Re: Defence procurement bungles and wins
Reply #88 –
There is some argy bargy today about "high level nuclear waste" from Subs, how are we going to deal with this "huge problem", what can we do to manage it safely, the claim is there are "no answers" to those questions and "the risk" in a country like Australia is "too high", so the Subs should be banned!
The reality is this.
Even from an old fashioned nuclear reactor, the high level waste is a very very small percentage of the total waste. Typically less than 5% older plants, for more modern plants less than 3% and for the next generation systems it is expected to be less than 1%. But what does that mean for the amount of high level waste?
Well I don't know about Subs as this they are need to know, but a gigawatt nuclear plant produces about 2L coke bottle of long term radioactive waste every year, of that less than 5% is "high level waste", so a bit more than a cap full or two from a 2L bottle.
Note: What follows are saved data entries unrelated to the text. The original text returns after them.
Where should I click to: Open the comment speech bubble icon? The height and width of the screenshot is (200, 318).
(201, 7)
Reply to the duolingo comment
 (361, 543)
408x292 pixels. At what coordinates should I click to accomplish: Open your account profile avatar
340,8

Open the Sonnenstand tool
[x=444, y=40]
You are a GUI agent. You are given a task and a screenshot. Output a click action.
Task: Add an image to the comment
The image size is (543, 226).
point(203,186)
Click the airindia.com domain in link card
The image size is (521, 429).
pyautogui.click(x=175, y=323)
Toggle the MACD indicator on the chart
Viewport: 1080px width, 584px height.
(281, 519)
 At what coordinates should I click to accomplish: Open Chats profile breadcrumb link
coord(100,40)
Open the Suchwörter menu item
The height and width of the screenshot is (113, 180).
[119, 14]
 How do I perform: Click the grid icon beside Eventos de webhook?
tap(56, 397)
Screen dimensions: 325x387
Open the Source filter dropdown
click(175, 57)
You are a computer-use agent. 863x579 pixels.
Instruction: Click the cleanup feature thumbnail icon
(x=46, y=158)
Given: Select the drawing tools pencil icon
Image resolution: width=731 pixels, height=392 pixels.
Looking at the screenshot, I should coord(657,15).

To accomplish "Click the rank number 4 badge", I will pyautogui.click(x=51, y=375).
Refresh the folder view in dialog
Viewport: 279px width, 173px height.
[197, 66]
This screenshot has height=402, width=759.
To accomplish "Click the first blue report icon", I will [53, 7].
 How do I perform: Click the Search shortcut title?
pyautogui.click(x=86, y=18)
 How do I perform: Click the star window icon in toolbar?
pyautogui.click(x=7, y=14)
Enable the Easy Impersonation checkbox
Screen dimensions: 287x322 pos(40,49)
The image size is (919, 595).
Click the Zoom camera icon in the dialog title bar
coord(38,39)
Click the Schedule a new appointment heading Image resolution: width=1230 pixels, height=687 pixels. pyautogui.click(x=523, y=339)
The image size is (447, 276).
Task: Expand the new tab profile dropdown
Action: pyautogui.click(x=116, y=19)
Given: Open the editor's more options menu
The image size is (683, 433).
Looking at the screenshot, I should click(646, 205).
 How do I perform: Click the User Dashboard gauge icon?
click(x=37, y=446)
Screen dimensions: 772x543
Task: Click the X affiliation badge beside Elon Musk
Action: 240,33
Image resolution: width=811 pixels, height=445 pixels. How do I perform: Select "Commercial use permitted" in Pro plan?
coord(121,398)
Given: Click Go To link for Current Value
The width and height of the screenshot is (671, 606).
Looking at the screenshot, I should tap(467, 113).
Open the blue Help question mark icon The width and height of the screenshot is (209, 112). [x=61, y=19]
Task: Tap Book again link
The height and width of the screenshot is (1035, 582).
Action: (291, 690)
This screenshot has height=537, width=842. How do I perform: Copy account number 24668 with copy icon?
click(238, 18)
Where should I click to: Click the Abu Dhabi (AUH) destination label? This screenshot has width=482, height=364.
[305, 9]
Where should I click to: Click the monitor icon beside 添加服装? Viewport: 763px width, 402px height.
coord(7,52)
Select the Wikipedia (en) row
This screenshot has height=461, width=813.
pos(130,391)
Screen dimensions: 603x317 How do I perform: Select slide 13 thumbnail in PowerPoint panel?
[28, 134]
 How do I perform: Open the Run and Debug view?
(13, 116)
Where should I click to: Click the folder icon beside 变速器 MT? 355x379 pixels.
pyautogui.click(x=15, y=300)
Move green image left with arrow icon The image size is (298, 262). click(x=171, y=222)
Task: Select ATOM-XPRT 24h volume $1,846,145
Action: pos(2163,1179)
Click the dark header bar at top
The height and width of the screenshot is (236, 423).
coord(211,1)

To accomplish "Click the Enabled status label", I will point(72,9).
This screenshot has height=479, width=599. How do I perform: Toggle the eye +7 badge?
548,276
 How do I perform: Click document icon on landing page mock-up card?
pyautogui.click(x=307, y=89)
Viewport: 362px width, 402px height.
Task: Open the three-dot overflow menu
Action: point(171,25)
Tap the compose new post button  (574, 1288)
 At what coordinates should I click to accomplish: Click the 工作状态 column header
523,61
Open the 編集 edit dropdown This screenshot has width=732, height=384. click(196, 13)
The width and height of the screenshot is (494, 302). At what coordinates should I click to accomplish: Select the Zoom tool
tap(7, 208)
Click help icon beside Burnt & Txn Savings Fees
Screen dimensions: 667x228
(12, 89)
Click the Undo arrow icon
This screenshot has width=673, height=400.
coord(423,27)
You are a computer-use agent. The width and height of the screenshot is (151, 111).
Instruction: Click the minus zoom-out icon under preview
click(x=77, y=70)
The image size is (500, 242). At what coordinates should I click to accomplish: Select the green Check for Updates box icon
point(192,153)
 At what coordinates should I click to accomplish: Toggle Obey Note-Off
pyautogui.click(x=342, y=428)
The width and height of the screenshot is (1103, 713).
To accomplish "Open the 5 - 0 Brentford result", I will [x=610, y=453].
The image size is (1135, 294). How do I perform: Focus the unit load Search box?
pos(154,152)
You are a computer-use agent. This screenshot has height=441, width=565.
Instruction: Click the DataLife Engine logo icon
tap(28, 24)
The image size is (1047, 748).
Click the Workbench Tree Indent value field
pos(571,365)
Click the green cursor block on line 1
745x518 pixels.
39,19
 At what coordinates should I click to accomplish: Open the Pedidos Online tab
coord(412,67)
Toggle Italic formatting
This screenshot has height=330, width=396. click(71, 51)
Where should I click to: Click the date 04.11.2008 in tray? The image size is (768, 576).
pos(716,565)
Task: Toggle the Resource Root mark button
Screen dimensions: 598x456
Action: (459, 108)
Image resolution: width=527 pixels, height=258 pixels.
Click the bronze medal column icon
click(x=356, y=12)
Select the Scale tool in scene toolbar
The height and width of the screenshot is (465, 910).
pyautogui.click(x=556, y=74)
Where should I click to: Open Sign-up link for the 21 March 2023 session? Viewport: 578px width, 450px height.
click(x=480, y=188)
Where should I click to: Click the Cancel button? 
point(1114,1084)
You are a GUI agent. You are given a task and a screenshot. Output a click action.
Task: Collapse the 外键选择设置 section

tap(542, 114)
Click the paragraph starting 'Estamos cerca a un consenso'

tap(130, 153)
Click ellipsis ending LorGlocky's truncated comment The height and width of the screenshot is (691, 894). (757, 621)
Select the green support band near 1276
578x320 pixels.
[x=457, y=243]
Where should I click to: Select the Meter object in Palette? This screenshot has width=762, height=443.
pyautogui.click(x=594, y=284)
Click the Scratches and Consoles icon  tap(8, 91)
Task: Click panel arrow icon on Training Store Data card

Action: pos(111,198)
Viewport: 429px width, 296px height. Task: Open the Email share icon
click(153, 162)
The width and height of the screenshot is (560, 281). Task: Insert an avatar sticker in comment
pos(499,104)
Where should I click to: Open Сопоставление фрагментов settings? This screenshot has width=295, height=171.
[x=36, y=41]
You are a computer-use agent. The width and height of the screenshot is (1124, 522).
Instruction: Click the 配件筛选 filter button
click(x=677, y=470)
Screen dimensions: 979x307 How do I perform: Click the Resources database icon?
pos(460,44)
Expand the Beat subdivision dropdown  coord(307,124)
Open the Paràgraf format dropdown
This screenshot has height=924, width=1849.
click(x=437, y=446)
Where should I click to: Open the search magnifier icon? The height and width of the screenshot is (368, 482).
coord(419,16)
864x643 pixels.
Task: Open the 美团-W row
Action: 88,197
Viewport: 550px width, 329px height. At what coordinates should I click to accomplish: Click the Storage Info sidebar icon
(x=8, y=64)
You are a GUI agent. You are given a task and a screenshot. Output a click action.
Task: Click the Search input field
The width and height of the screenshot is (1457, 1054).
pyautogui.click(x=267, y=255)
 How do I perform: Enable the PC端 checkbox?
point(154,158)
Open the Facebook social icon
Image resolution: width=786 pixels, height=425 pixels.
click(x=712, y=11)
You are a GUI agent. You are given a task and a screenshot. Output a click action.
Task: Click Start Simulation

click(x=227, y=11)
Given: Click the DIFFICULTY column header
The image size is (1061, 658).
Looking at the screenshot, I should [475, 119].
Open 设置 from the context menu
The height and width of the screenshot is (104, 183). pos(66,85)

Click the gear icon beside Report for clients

But a gigawatt nuclear plant is about 200x larger than the nuclear reactor on a Sub, so by ratio we are probably talking about some annual high level waste the size and volume of a postage stamp! That is ignoring the fact that the Sub reactors are far more advanced than power plants, and I suspect are probably more efficient simply because of the size and space constraints.
Much of what the public and media label as waste are unused materials surrounding the waste, much of that waste gets reprocessed/recycled and reused, the actual waste left over by volume after the reprocessing is very very small. You always get those images of pools full of pallets of nuclear waste, deathly glowing blue, but that isn't all waste in the pools, the pools keep the waste and unused material in a safe state (i.e, not irradiating the workers and building) as it cools enough to be reprocessed. For a Sub there might be something similar to those pools, but perhaps the size of a 200L drum.
btw.; Water is such an effective barrier at stopping most radiation, that there are long term plans / proposals to collect and clad space craft with ice as a solution to protect astronauts from solar or interstellar radiation.